Interrogée, la FCPE Rhône confirme : la semaine de 4 jours et demi garantirait un meilleur apprentissage, car les enfants seraient plus disponibles le temps du matin. Elle éviterait aussi les journées scolaires trop longues, pour lesquelles la concentration déclinerait en fin d’après-midi.
Chafia Zehmoul, élue d’opposition à la mairie (Saint-Fons en Mouvement, société civile), n’est pas de cet avis : « J’ai connu la semaine de 4 jours et je vois que les enfants de Saint-Fons sont très fatigués à cause de la semaine à 4 jours et demi, ils ont besoin de se reposer ». La mairie affirme qu’une concertation a eu lieu, mais selon Mme Zehmoul, ni elle ni les parents n’en auraient reçu les résultats : « on m’appelle encore pour me demander où ça en est, mais c’est le point d’interrogation ! » Pour résoudre le problème de garde des enfants le mercredi matin, Mme Zehmoul préconise de faire appel aux centres sociaux et aux associations. Cela permettrait d’engranger de l’emploi du même coup.

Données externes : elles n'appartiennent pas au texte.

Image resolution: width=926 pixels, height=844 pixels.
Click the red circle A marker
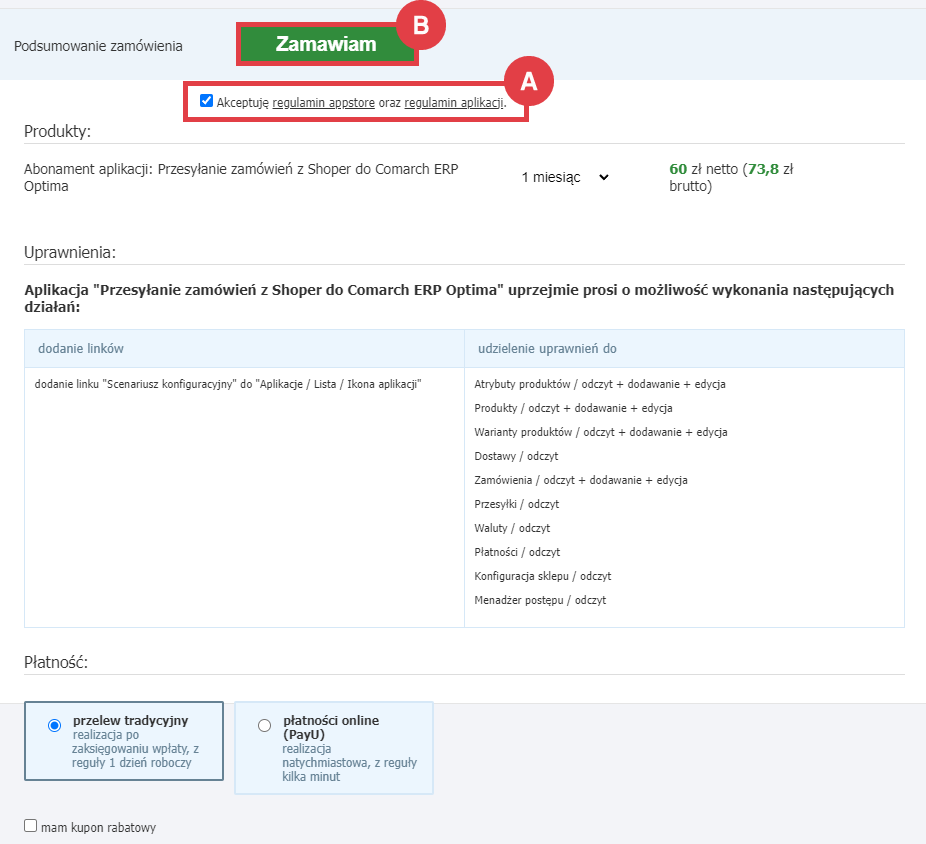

Moins de souplesse dans les écoles primaires
En cette rentrée 2018, le plan du gouvernement de dédoublement des classes de CP et de CE1 en classe REP et REP+ [« Réseau d’éducation prioritaire », ndlr] a été renouvelé. Selon le gouvernement, ce sont 190 000 élèves qui étudient maintenant dans des classes aux effectifs proches de douze élèves, soit trois fois plus que l’année dernière. Cette réforme vient redéployer les postes créés par le plan « plus de maîtres que de classe », mis en place par le gouvernement précédent.
À Saint-Fons, 7 écoles primaires sont classées REP+ et sont donc concernées par le dispositif. Pour la plupart des écoles interrogées, la diminution des élèves par classe est une bonne idée, car elle apporte la possibilité d’un suivi plus individualisé et adapté aux compétences. On déplore cependant que cela soit fait au détriment des autres classes. La nouvelle formule engendrerait ainsi des difficultés pour certaines classes de CM1 et CM2 car elle offrirait moins de souplesse pour l’équipe éducative.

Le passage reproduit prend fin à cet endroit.